**PROBLEM REQUIREMENTS**: Turn the entries below into a numbered list with one item per line, and leave out the blank lines.

**Excerpt from a dataset**:

* START *

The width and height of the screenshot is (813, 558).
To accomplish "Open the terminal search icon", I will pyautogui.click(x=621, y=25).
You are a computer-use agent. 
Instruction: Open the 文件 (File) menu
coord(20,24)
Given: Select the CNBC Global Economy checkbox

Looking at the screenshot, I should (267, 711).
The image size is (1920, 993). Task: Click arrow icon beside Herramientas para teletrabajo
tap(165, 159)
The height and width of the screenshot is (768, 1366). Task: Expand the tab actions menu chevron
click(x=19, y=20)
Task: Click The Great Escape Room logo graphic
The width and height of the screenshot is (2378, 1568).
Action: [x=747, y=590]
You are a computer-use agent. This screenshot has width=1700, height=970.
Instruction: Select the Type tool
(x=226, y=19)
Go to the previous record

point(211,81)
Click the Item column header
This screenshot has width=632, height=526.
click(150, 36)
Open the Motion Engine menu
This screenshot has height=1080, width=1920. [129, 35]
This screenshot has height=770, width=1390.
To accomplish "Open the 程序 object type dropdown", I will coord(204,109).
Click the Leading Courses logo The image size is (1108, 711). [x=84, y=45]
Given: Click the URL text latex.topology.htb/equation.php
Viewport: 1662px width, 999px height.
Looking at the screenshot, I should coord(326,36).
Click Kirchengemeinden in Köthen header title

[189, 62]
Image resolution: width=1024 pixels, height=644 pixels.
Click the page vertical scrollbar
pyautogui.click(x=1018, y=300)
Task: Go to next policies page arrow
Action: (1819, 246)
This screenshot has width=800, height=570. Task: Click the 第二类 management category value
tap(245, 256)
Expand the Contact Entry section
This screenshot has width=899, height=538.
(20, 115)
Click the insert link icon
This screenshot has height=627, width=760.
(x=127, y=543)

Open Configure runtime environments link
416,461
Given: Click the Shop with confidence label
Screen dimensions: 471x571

* END *

**FULL OUTPUT**:
1. The width and height of the screenshot is (813, 558).
2. To accomplish "Open the terminal search icon", I will pyautogui.click(x=621, y=25).
3. You are a computer-use agent. 
4. Instruction: Open the 文件 (File) menu
5. coord(20,24)
6. Given: Select the CNBC Global Economy checkbox
7. Looking at the screenshot, I should (267, 711).
8. The image size is (1920, 993). Task: Click arrow icon beside Herramientas para teletrabajo
9. tap(165, 159)
10. The height and width of the screenshot is (768, 1366). Task: Expand the tab actions menu chevron
11. click(x=19, y=20)
12. Task: Click The Great Escape Room logo graphic
13. The width and height of the screenshot is (2378, 1568).
14. Action: [x=747, y=590]
15. You are a computer-use agent. This screenshot has width=1700, height=970.
16. Instruction: Select the Type tool
17. (x=226, y=19)
18. Go to the previous record
19. point(211,81)
20. Click the Item column header
21. This screenshot has width=632, height=526.
22. click(150, 36)
23. Open the Motion Engine menu
24. This screenshot has height=1080, width=1920. [129, 35]
25. This screenshot has height=770, width=1390.
26. To accomplish "Open the 程序 object type dropdown", I will coord(204,109).
27. Click the Leading Courses logo The image size is (1108, 711). [x=84, y=45]
28. Given: Click the URL text latex.topology.htb/equation.php
29. Viewport: 1662px width, 999px height.
30. Looking at the screenshot, I should coord(326,36).
31. Click Kirchengemeinden in Köthen header title
32. [189, 62]
33. Image resolution: width=1024 pixels, height=644 pixels.
34. Click the page vertical scrollbar
35. pyautogui.click(x=1018, y=300)
36. Task: Go to next policies page arrow
37. Action: (1819, 246)
38. This screenshot has width=800, height=570. Task: Click the 第二类 management category value
39. tap(245, 256)
40. Expand the Contact Entry section
41. This screenshot has width=899, height=538.
42. (20, 115)
43. Click the insert link icon
44. This screenshot has height=627, width=760.
45. (x=127, y=543)
46. Open Configure runtime environments link
47. 416,461
48. Given: Click the Shop with confidence label
49. Screen dimensions: 471x571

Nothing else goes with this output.